En 1987, malgré des résultats remarquables, le DESS ne fut pas reconduit. Les raisons restent floues et je n’ai aucune preuve véritable des causes de ce refus. C’est alors que j’ai proposé au Secrétariat d’État de la Coopération de créer un DEA « Population - Environnement » au Mali, pays demandeur. J’obtins mon détachement de l’E.N. à la Coopération et c’est ainsi qu’en 1989 le Labo et le DEA « Population-Environnement » virent le jour à l’Institut Supérieur de Formation et de Recherches Appliquées de Bamako. Inutile de dire que tous les amis du LPE de Marseille se succédèrent pour enrichir le corps professoral malien. Rapidement, deux filières se créèrent : l’une basée sur l’étude des problèmes ruraux, organisée autour d’un projet du Fond Européen de la Recherche que j’avais obtenu pour l’étude des « conséquences socio-économiques et agro-pastorales de la mise en eau du barrage de Manantali », l’autre animée par J. Champaud et C. de Miras se consacra aux problèmes urbains, créant une petite structure pérenne EVIMA (toujours active aujourd’hui). Pendant deux ans, P. Baudot vint en détachement renforcer l’équipe du LPE malien. C. Henry, E. Poncet et C. Faye (IRD) enrichirent l’équipe enseignante.

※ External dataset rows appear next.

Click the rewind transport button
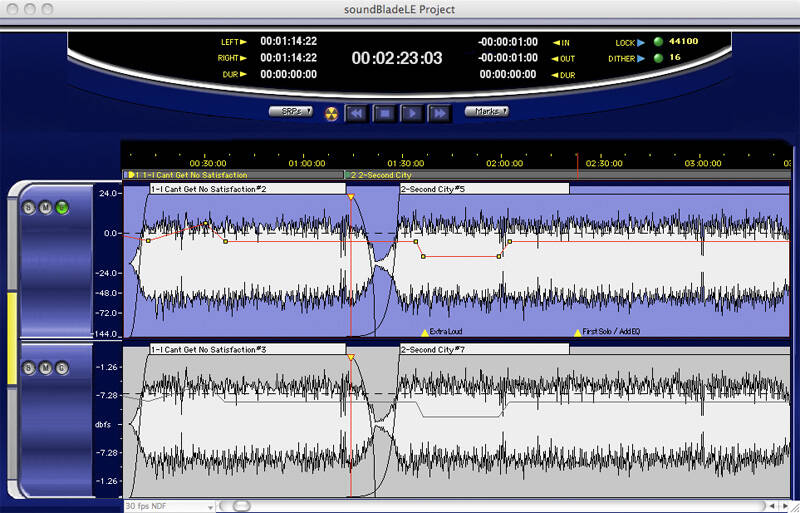tap(356, 113)
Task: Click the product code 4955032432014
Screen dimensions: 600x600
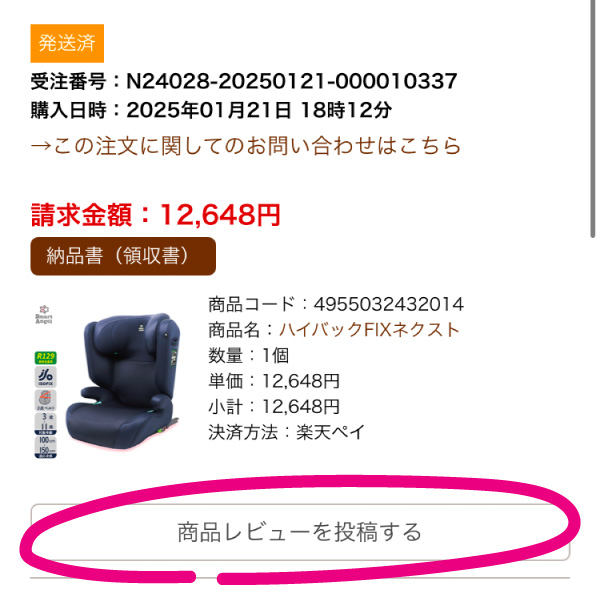Action: [389, 304]
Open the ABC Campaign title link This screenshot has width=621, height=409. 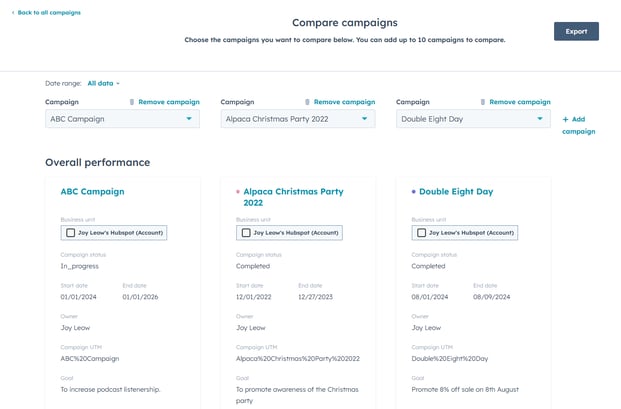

Je citerai aussi l’appui technique fourni par Jean-Marc Landais, VSN, affecté à « Population-Environnement » par l’Ambassade de France au Mali.

Pour moi, l’aventure s’est terminée en Juillet 1999. De jeunes chercheurs talentueux se sont chargés d’écrire la suite de l’épopée du LPED.

Avant de conclure, je voudrais émettre une suggestion, un souhait car LPED est une structure mixte implantée dans un cadre universitaire : plus que jamais les PVD auront besoin de spécialistes de haut niveau en matière de développement (dans son acceptation la plus large). Un enseignement doctoral aurait parfaitement sa place au LPED. Par ailleurs la présence d’une formation doctorale présente deux avantages : la création d’un vivier de jeunes chercheurs initiés à la transdisciplinarité et également le décloisonnement de leur spécialité des différents chercheurs en poste (à condition qu’ils acceptent de donner un peu de leur temps à un projet pédagogique commun pour transmettre leur savoir et leur expérience).